The fight for conservative principles in our urban regional base is beginning to become more crucial as we prepare to head into a new year.
Black conservatives within this region have worked politically in recent decades to advance two sets of goods: the family and the market. Brothers and sisters have advocated traditional values that sustain cultural vitality, and economic freedom that brings material prosperity. These two sets of ideals are mutually reinforcing to an extent. The market relies on a stable and orderly society made possible by sturdy families and strong social institutions; and freedom from unduly coercive authority is an essential prerequisite for making moral choices.
There are three key reasons I will stress why building an urban regional power should be the focus of a urban conservative domestic policy agenda, and the lens through which Black conservatives understand their challenge in the coming years.
First, in terms of simple politics, it is what a key and growing group of voters want addressed. If liberals have misdiagnosed the anxieties of the parenting class, conservatives have not recognized them at all. Compassionate conservatism, for all its virtues, does not even try to address itself to parents. A urban conservative agenda that did so would not only cement a relationship with these voters, it would also appeal to many with similar worries who do not share the strong cultural predilections that have drawn middle- and lower-middle-class parents to vote for Republicans.
Second, Black conservatives should think about the anxiety of these parents because the tension such anxiety reflects is precisely the tension at the heart of the conservative movement. Addressing it would therefore also help to address a problem for conservatism. Among the most edifying consequences of the often uneasy partnership between social and fiscal conservatives has been the way in which the two sides have educated each other. A surprising number of conservatives who are not spiritual and not especially concerned about social issues have become persuaded in recent times to oppose abortion, for instance, because their interaction with social conservatives has caused them to consider the question more seriously. A surprising number of social conservatives within Metro Detroit have expressed strong concerns about government spending in recent years, because their interaction with fiscal conservatives has taught them why they should worry about it.
But each group still tends not to see the way in which the other not only makes some valid points, but is also defending something vital to them both. Better understanding the pressure of health care costs as a barrier to the growth of larger families would help Black conservatives understand why they should seek health care solutions. Better understanding how anxiety about caring for one's children and one's elderly parents keeps people from taking the risks that allow a dynamic economy to flourish would help fiscal conservatives see the value of public policy that offers support to child-bearing and family caregiving.

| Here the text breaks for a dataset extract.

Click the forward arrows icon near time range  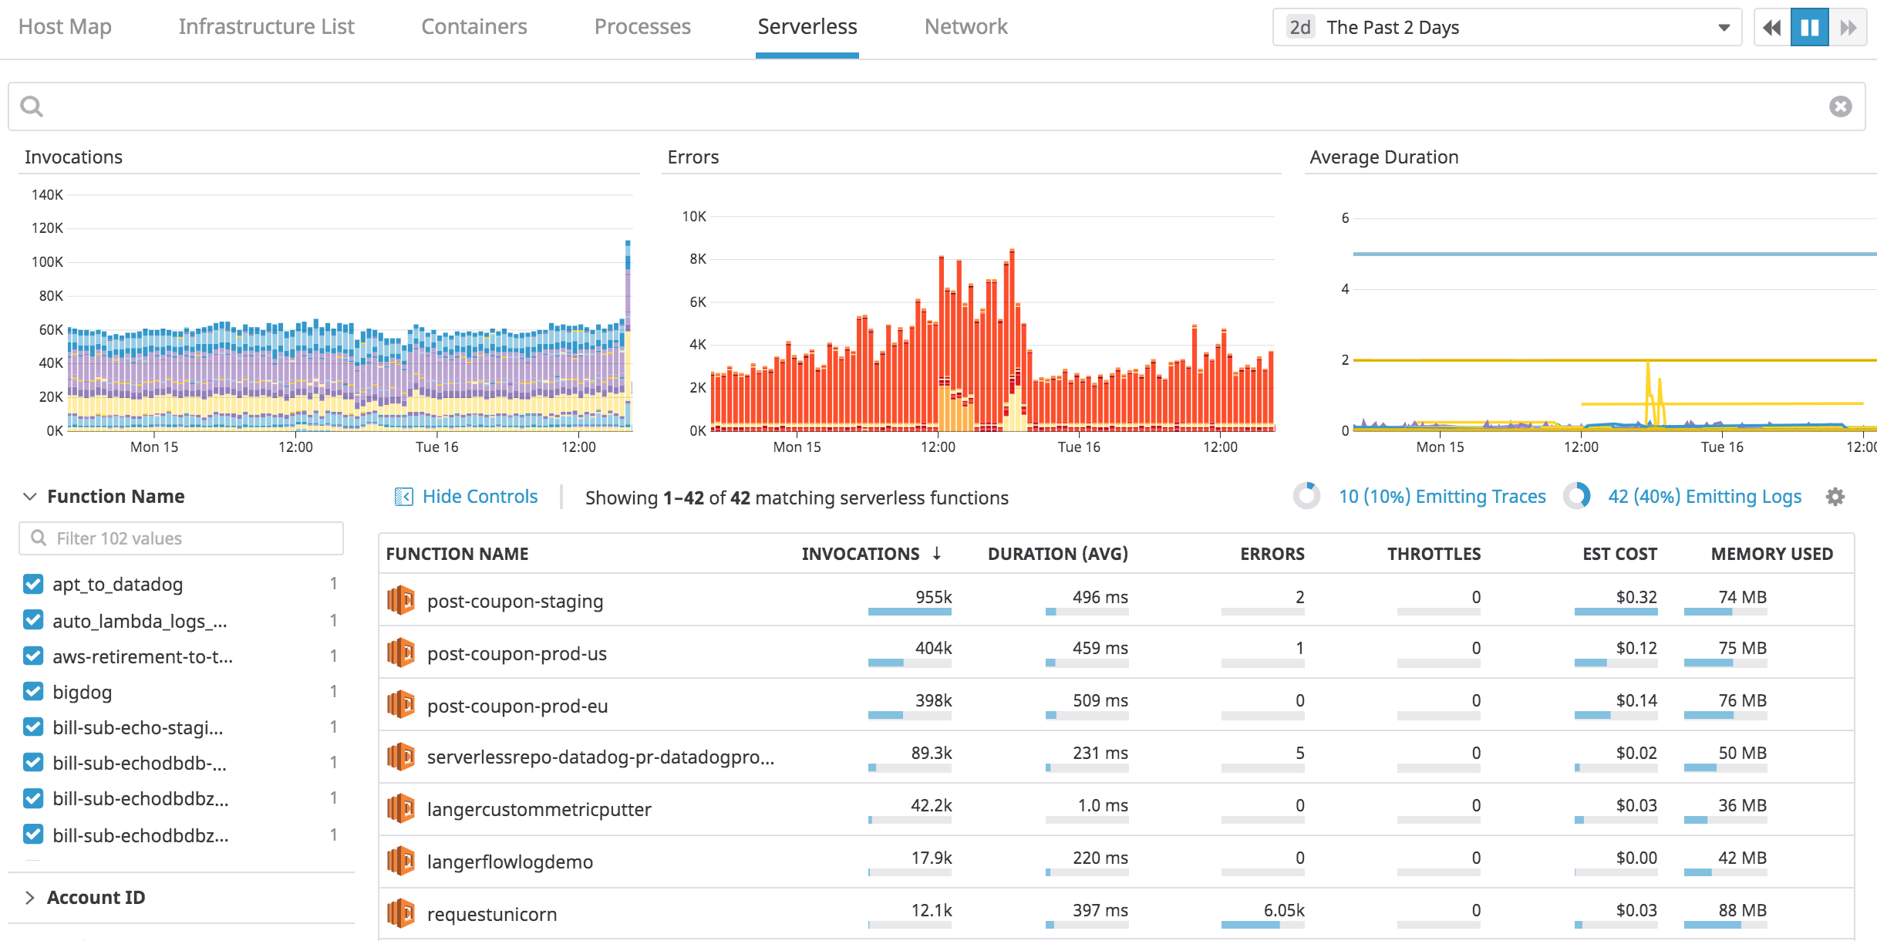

Third, Black conservatives should concentrate on the anxieties of the parenting class because if they are not addressed in ways that take heed of both the significance of traditional values and the importance of free-market, small-government principles, they will eventually be addressed in ways that undercut both. In a democracy, the greatest threat to freedom is not that the government will take it away but that the people will give it away, in return for a promise of security. The parenting class's demands for security are not unreasonable, and the challenge for a conservative governing movement is to use public policy to help families obtain some of that security in ways that sustain freedom and strengthen traditional values.
Because key voters want it, because the conservative movement needs it, and because the cause of limited government requires it, conservatives need to see the parenting class as the crucial constituency of the future, critical to the well-being of both the American family and the American economy. This would make Republicans neither exactly the party of social conservatism nor quite the party of fiscal conservatism, but the party committed to balancing the two, and defending both by easing the tensions between them: the party that sees the moral imperatives of economic freedom and grasps the economic anxieties of the traditional family.

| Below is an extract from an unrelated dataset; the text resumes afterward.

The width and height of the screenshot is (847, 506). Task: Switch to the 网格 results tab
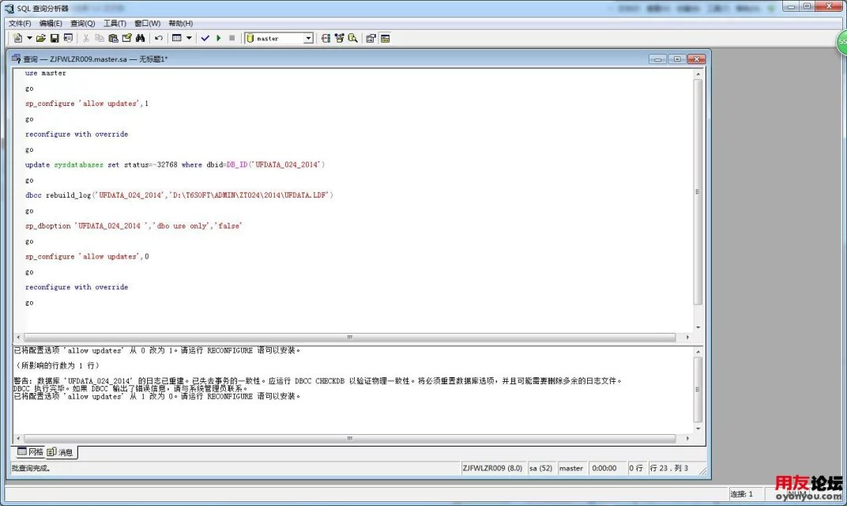[x=30, y=452]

Black conservatives should also look beyond the horizon and see that long-term care for the aged is about to become the next major concern of the parenting class. The demographics of the baby boomers, and medical advances that will enable them to enjoy longer lives but also suffer longer periods of decline and debility, will soon present an unprecedented challenge for middle- and lower-middle-class families. This it not a crisis--longer lives are, after all, most welcome--as much as it is a challenge to these families' aspiration to do right by their parents. Conservatives need to find ways to encourage long-term care insurance and to reward family caregiving for the elderly.
As far as education, it is well past time to force Governor Granholm to raise the cap off charter schools, which can appeal to the parenting class both as a solution in their own children's lives and as a call to conscience. By highlighting failing schools in underserved areas , while making clear to parents that their own children need not be thrown into a confusing new system of choices and options if their schools are working, Black conservatives can build a middle-class case for helping lower-class children escape failing schools.